Building Streaming Data Pipeline using Functional applications
To learn how to build simple Function-based applications using Spring Cloud Stream and have them embedded into the Spring Cloud Data Flow Streaming data pipeline.
Overview
Let's create a time-source
application that produces the current date/timestamp at a configured interval to the messaging middleware, and the sink log-sink
consumes the published messages from the middleware.
For more information on how Spring Cloud Stream provides this support, you can refer the Spring Cloud Stream documentation.
The following sample applications are available in Spring Cloud Data Flow samples repo.
With Spring Cloud Stream 3.x as the dependency, you can write the Source
application using java.util.function.Supplier
as follows:
package com.example.timesource;
import java.text.SimpleDateFormat;
import java.util.Date;
import java.util.function.Supplier;
import org.springframework.boot.SpringApplication;
import org.springframework.boot.autoconfigure.SpringBootApplication;
import org.springframework.context.annotation.Bean;
@SpringBootApplication
public class TimeSourceApplication {
@Bean
public Supplier<String> timeSupplier() {
SimpleDateFormat sdf = new SimpleDateFormat("yyyy-MM-dd HH:mm:ss.SSS");
return () -> {
return sdf.format(new Date());
};
}
public static void main(String[] args) {
SpringApplication.run(TimeSourceApplication.class, args);
}
}
Spring Cloud Stream provides spring.cloud.stream.poller.DefaultPollerProperties
which can be configured to trigger the Supplier
function timeSupplier()
above.
For instance, you can use --spring.cloud.stream.poller.fixed-delay=5000
property to trigger this Supplier
function every 5s.
Similarly, You can write a Sink
application using java.util.function.Consumer
as follows:
package com.example.logsink;
import java.util.function.Consumer;
import org.springframework.boot.SpringApplication;
import org.springframework.boot.autoconfigure.SpringBootApplication;
import org.springframework.context.annotation.Bean;
import org.springframework.integration.dsl.IntegrationFlow;
import org.springframework.integration.dsl.IntegrationFlows;
import org.springframework.integration.handler.LoggingHandler;
import org.springframework.messaging.Message;
@SpringBootApplication
public class LogSinkApplication {
@Bean
IntegrationFlow logConsumerFlow() {
return IntegrationFlows.from(MessageConsumer.class, (gateway) -> gateway.beanName("logConsumer"))

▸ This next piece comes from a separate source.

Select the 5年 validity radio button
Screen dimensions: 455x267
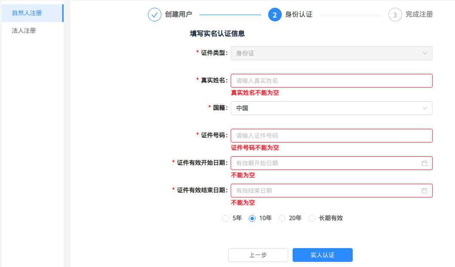(x=226, y=218)

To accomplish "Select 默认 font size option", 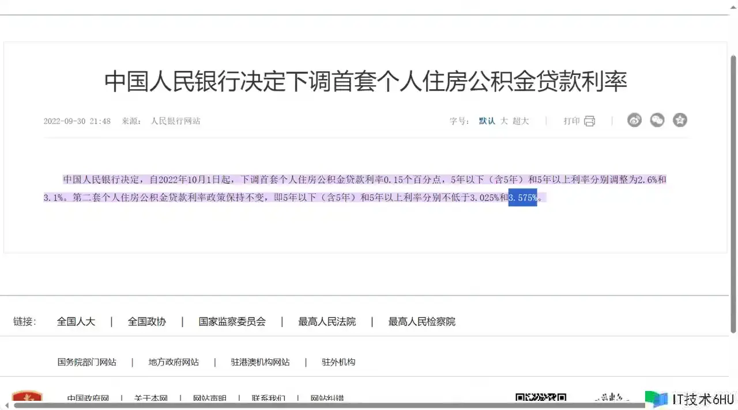I will tap(487, 121).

.handle((payload, headers) -> {
if (payload instanceof byte[]) {
return new String((byte[]) payload);
}
return payload;
})
.log(LoggingHandler.Level.INFO, "log-consumer", "payload")
.get();
}
private interface MessageConsumer extends Consumer<Message<?>> {}
public static void main(String[] args) {
SpringApplication.run(LogSinkApplication.class, args);
}
}
After building both the time-source
and log-sink
applications, you can register these applications into Spring Cloud Data Flow.
Let's say you create a stream using these applications as follows:
ticktock=time-source | log-sink
You need to make sure that the functional bindings of these applications are mapped to the appropriate output
and input
names that Spring Cloud Data Flow understands.
What this means is that you need to configure the following properties when deploying the stream:
app.time-source.spring.cloud.stream.function.bindings.timeSupplier-out-0=output
app.log-sink.spring.cloud.stream.function.bindings.logConsumer-in-0=input
The timeSupplier function's output and logConsumer
function's input need to be mapped to the outbound/inbound names that Spring Cloud Data Flow understands: output
and input
.
Along with this, you also need to provide a way trigger the Supplier
function. In this case,
app.time-source.spring.cloud.stream.poller.fixed-delay=5000
If you are running this using local
deployer, you can also inherit the logs from the applications into Skipper server log so that you can see the ticktock
stream messages at the log-sink
consumer at Skipper server log.
deployer.*.local.inherit-logging=true
Using functional applications along with the other versions of Spring Cloud Stream applications
You can use your functional application along with other versions of Spring Cloud Stream application (example: the applications that use @EnableBinding
to explicitly declare their inbound/outbound endpoints).
In this case, you need to explicitly configure the functional binding on your functional application only.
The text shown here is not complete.